4.3. Temperature Compensation

Based on the 24-position data measurement method described in Section 3 and demonstrated in Section 4, we conducted experiments (24 positions in our case) with temperatures cycling from −40 °C to 60 °C at 10 °C intervals, verifying the calibration coefficients at each temperature point (Figure 9).

The triaxial accelerometer is enclosed in a thermal chamber and given enough time (approximately one hour) to stabilize its temperature at the set temperature point in the temperature compensation method. The system begins recording data once the accelerometer and thermal chamber temperature have stabilized [50]. Figure 10 shows the relationship between temperature and calibration. Due to the temperature hysteresis characteristics, we fit scatter points for temperature compensation. The analyses of the other coefficients were very similar.

To verify the calibration results at specific temperatures, we performed the 24-position method at some temperatures and compared the RMSE before and after calibration, as shown in

Table 6. Comparison of RMSE before and after calibration.

Temperature (°C)	Before Calibration RMSE (mg)	Polynomial RMSE (mg)	Measurement RMSE (mg)
−35	45.1	0.19	0.17
−25	46.8	0.24	0.21
−15	47.2	0.22	0.19
−5	45.9	0.24	0.21
5	44.3	0.18	0.17
15	46.3	0.19	0.21
25	48.6	0.25	0.25
35	47.2	0.26	0.29
45	45.3	0.29	0.24
55	48.1	0.31	0.29

.

To verify the effect of the temperature compensation in a dynamic temperature environment, we fixed the accelerometer in a temperature-controlled oven, heated it to 60 °C, and then closed the temperature oven to allow the accelerometer to cool down naturally [51]. The compensated and uncompensated accelerometer output data can be examined in Figure 11. The temperature dependency is reduced from 1346 µg/K to 37 µg/K.

5. Conclusions

The main motivation of this paper is to analyze the validity of calibration and temperature compensation methods. We evaluated the SFEM for the ADXL355 accelerometer based on the Levenberg-Marquardt (LM) algorithm and polynomial methods. Ideally, the value of the triaxial accelerometer should be equal to the gravitational force in the static case, whether the temperature conditions are considered or not. The LM algorithm proposed in this paper is robust and efficient for the calibration of triaxial accelerometers.
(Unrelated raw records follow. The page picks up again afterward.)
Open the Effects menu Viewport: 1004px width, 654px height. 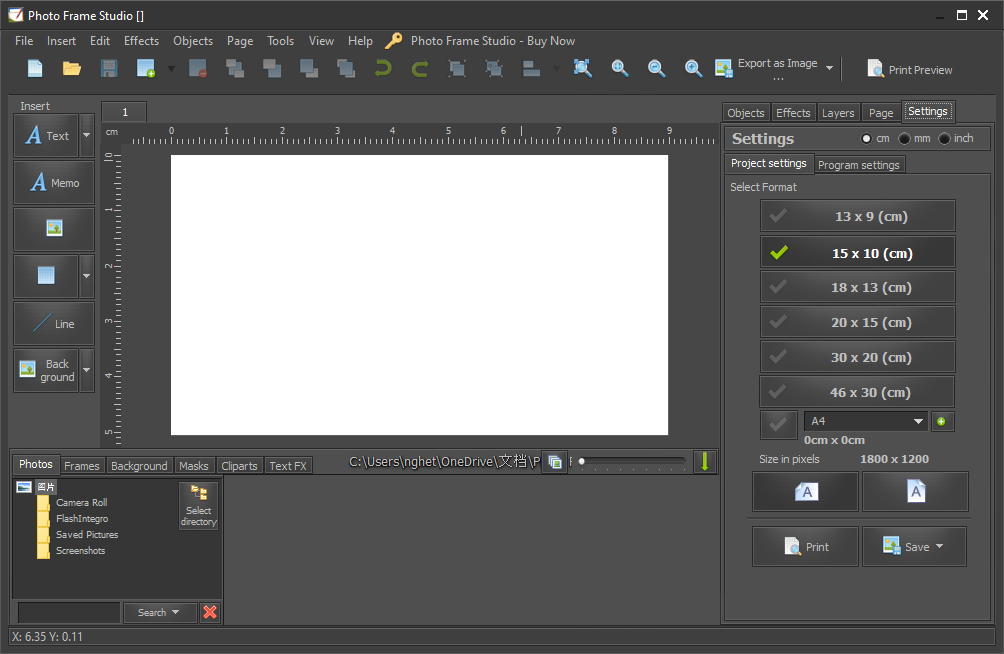pyautogui.click(x=141, y=41)

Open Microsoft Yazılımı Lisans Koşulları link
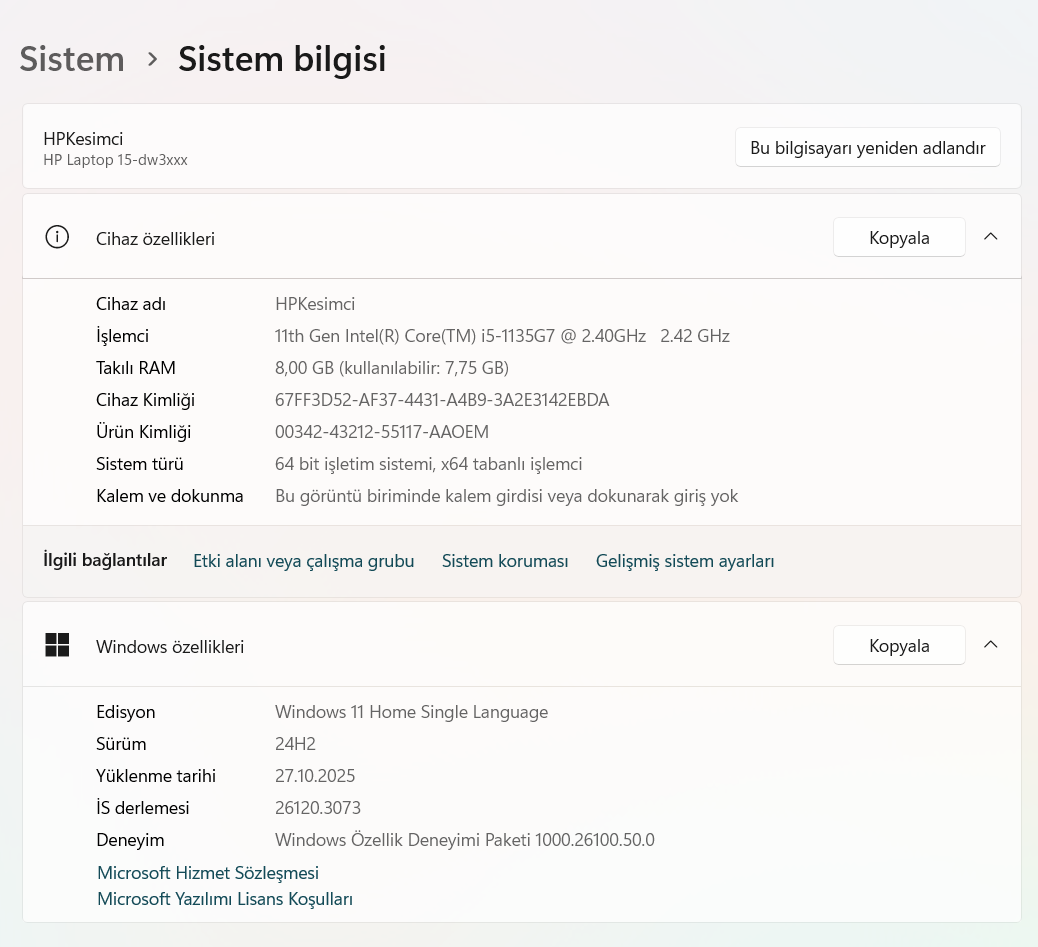tap(225, 899)
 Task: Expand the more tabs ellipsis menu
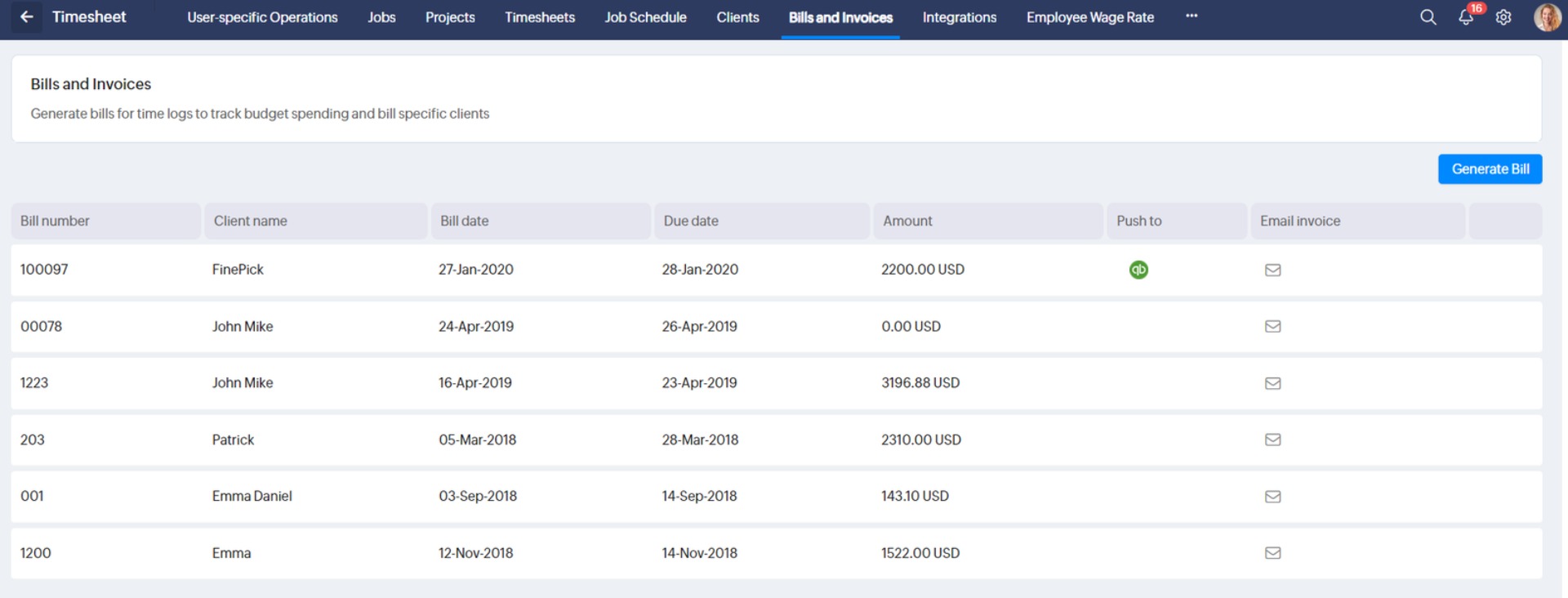pos(1192,16)
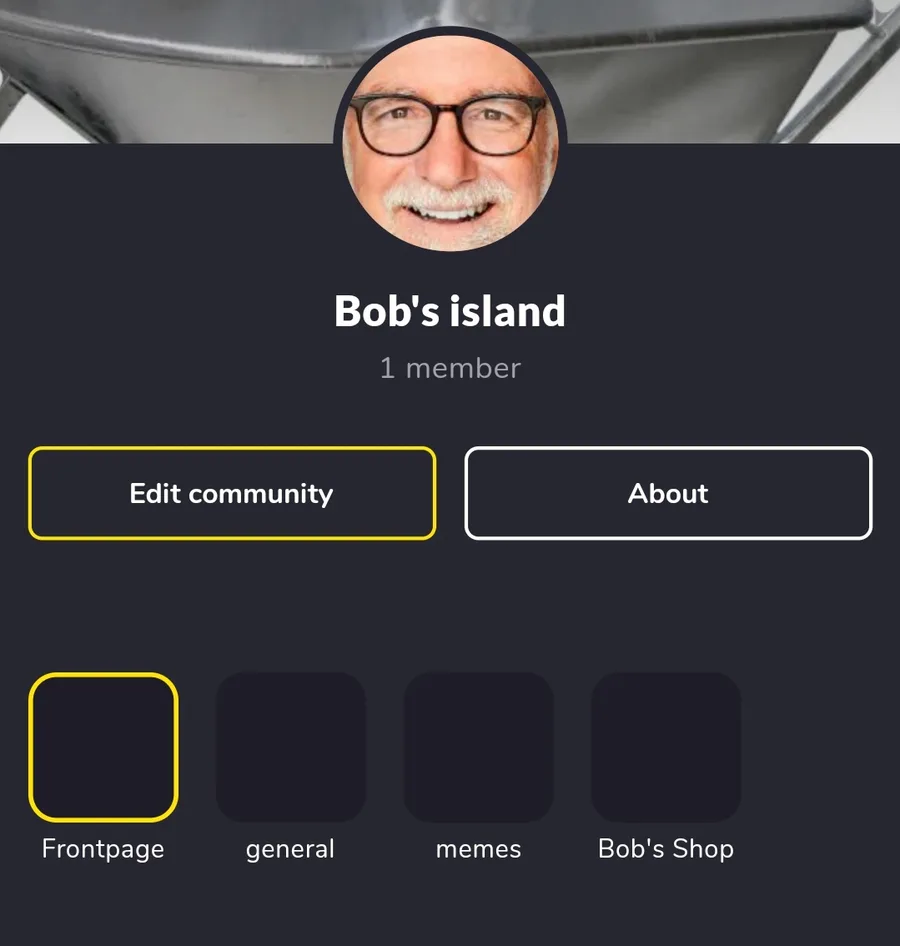Click the word community in Edit button
900x946 pixels.
coord(261,494)
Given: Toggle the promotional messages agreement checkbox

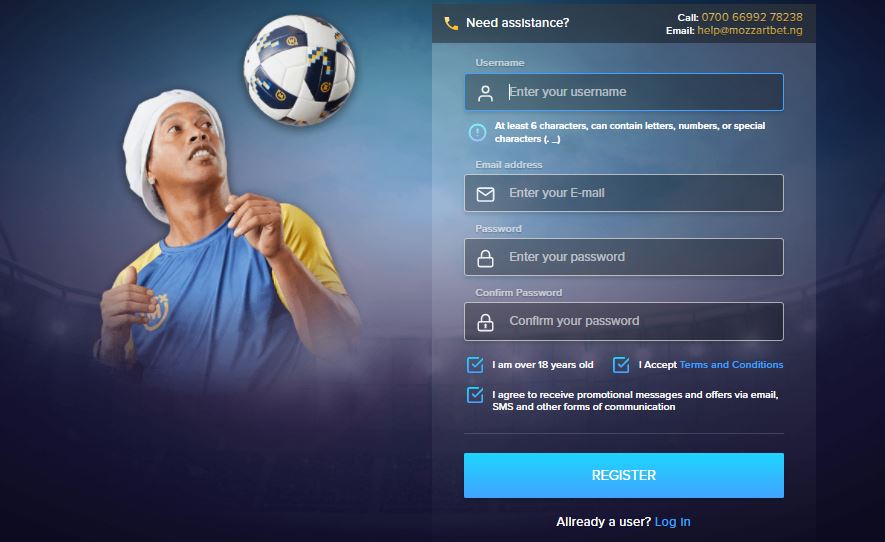Looking at the screenshot, I should [x=475, y=395].
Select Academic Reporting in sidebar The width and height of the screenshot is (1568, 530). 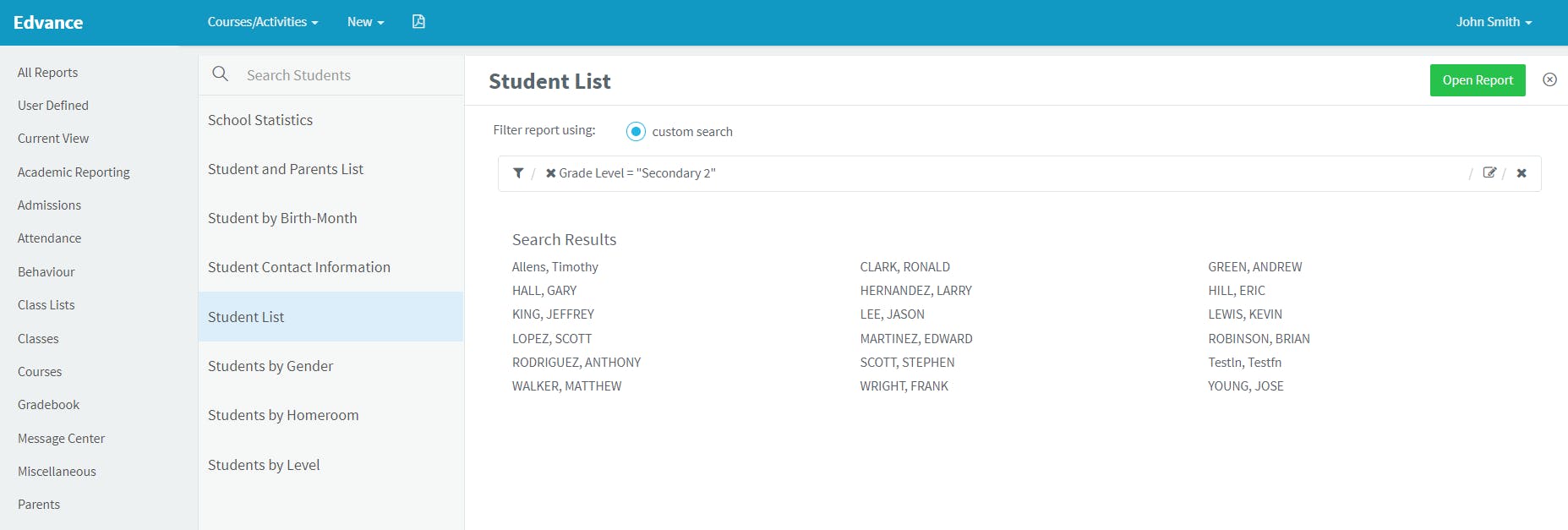pos(74,172)
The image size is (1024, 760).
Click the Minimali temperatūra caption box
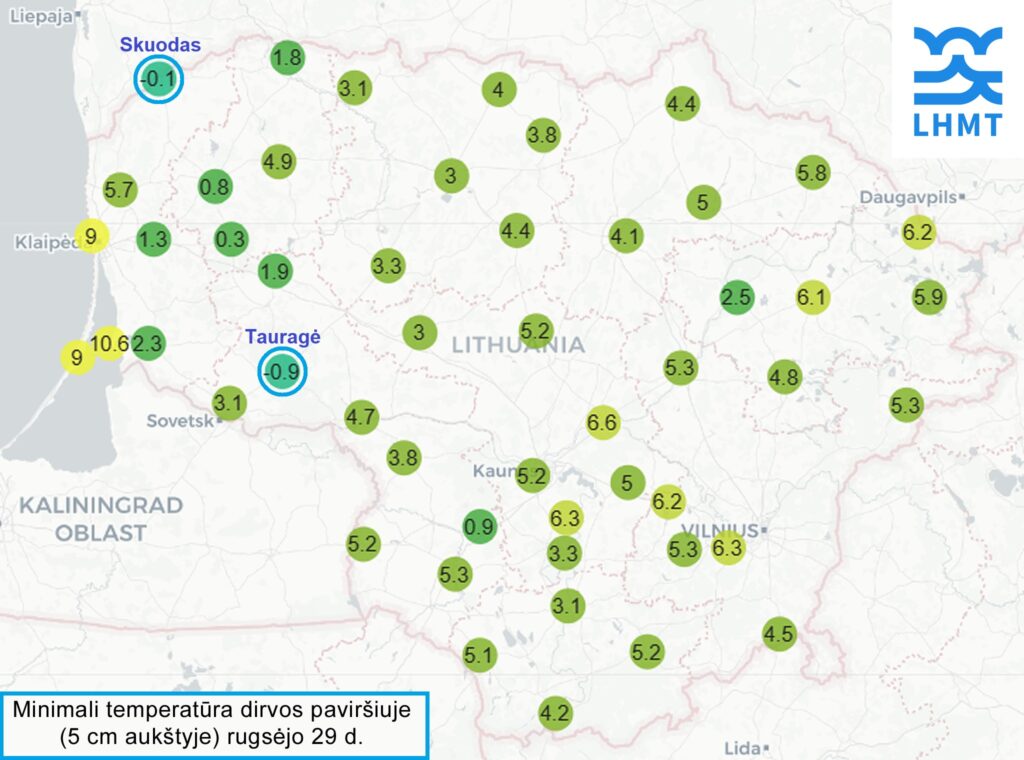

To compensate for thermal changes, the temperature compensation method was used combined with real-time temperature monitoring to model and incorporate temperature-related drift characteristics. Various experiments were performed to demonstrate different aspects of calibration and temperature compensation, for example, how many positions must be used to achieve the accuracy we require and how to prove the effectiveness of temperature compensation. The experimental results show that this calibration method is effective in reducing positioning calculation errors. In all cases, there is an improvement of about 100 times after calibration, and the variation of the error parameters is reduced by almost 80% after temperature compensation. All results demonstrate the applicability of the proposed calibration and temperature compensation methods.

Some improvements can be made to the model of the triaxial accelerometer. When using the thermal calibration method to calculate the bias, scale factor, and misalignment errors at each temperature point, the results may be inaccurate since the sensor takes a long time to stabilize at the temperature being measured. More circumstances, such as input accelerations and temperature change rates that fluctuate over time, should be considered in the future. Therefore, multiple thermal models calibrated in various ambient temperatures should be developed, and a combined thermal model could be employed for demanding applications.